Bis-cyclometallated iridium(III) complexes bearing pyridineimine and salicylimine ancillary ligands : synthesis, characterization and applications Howarth, Ashlee Joanna


Two stable diastereomeric atropisomers of a cyclometallated iridium complex containing a pyrene functionalized pyridineimine ligand have been isolated. These are the first fully characterized examples of metal containing atropisomers in which the rotational axis is not between two chelating atoms. The atropisomers can be converted thermally via a rocking motion of the pyrene moiety.
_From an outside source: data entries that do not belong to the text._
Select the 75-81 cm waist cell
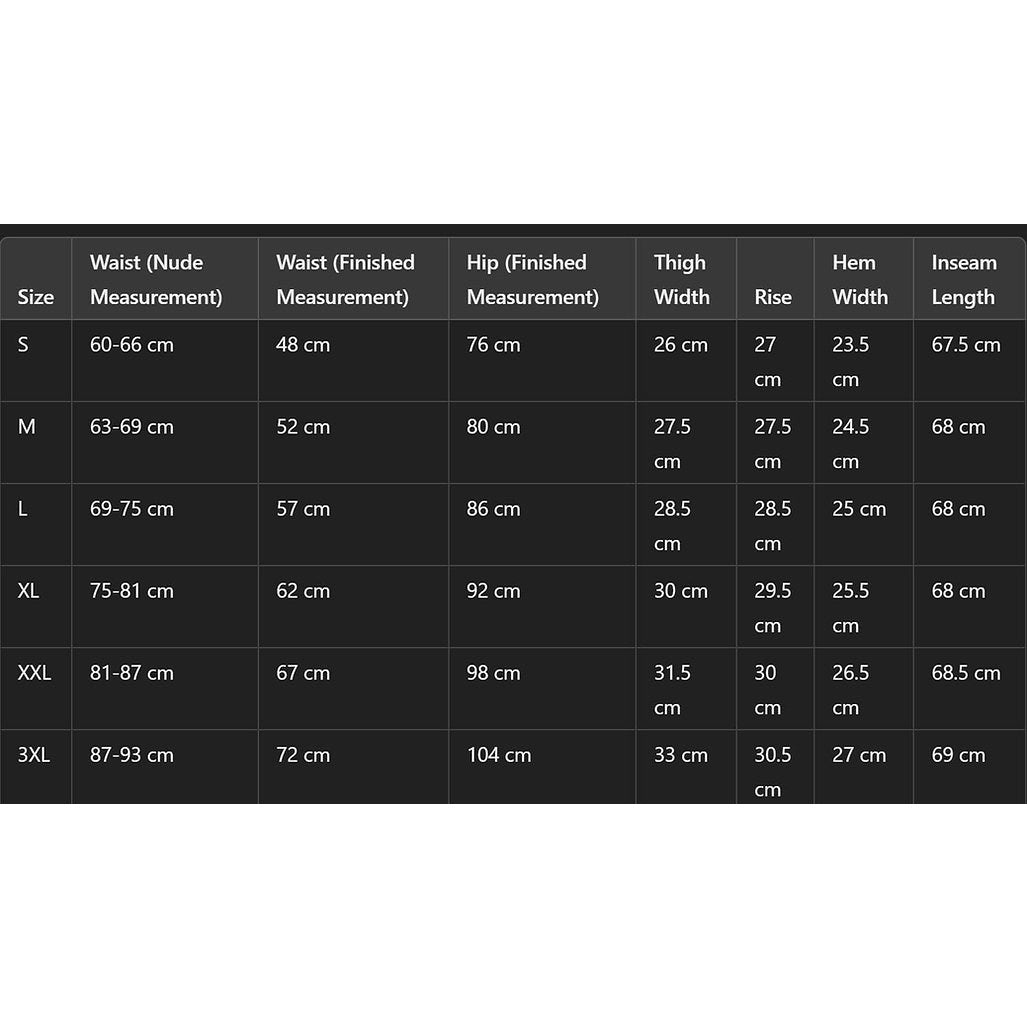Screen dimensions: 1027x1027 (132, 591)
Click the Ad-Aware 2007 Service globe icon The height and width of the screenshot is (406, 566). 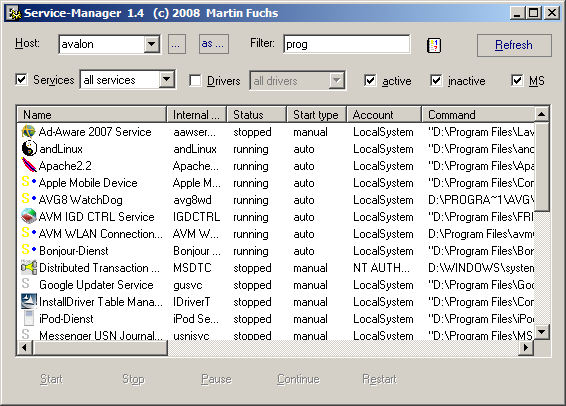click(29, 132)
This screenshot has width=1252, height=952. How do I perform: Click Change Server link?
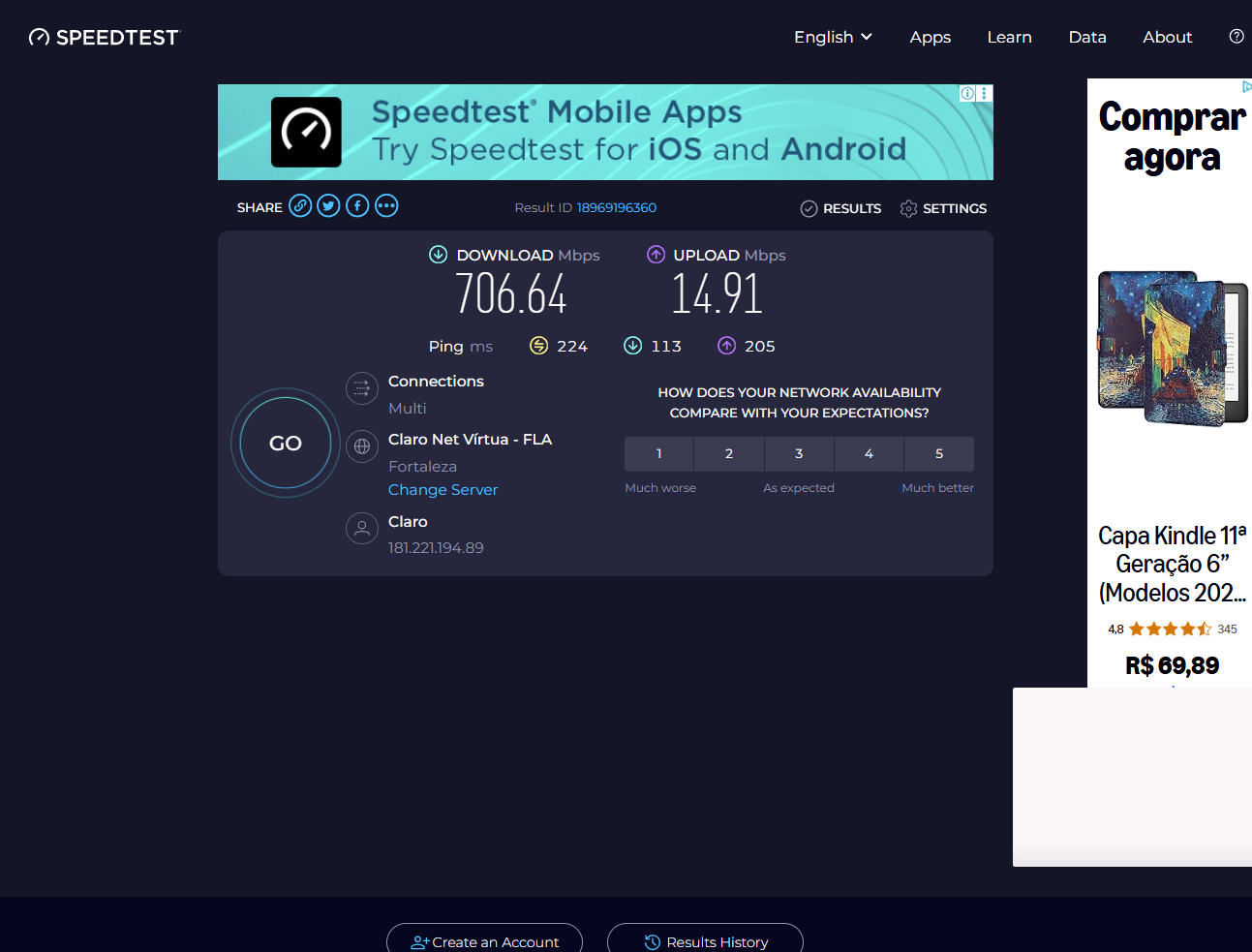[x=443, y=489]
A new mechanism for enhanced phosphorescence emission in the solid state (EPESS) in cyclometallated Ir complexes with the general formula [Ir(C^N)₂(N^O)] involving distortion of the six-membered chelate ring of the ancillary ligand is proposed. Photophysical and computational studies show that neither π-stacking nor restricted rotation cause the observed EPESS in these complexes and that ligand distortions in the triplet excited state are responsible for EPESS. Bis-cyclometallated Ir(III) complexes with the general formula Ir(ppz)₂(N^XPyrene) where X = N or O are shown. Modifications on the ancillary ligand containing pyrene drastically affect the emission lifetimes observed (2 μs to 104 μs). Extended emission lifetimes in these complexes compared to model complexes result from reversible electronic energy transfer or the observation of pyrene (³LC) phosphorescence. A combination of steady state and time-resolved spectroscopic techniques are used to observe reversible electronic energy transfer between the cyclometallated iridium core and the pyrene moiety in the complexes [Ir(ppz)₂(N^NPyrene)][PF₆]. Replacing the N^NPyrene ligand with an N^OPyrene ligand results in long-lived pyrene phosphorescence. Reversible electronic energy transfer as well as 3pyrene emission is observed and characterized in a PMMA film.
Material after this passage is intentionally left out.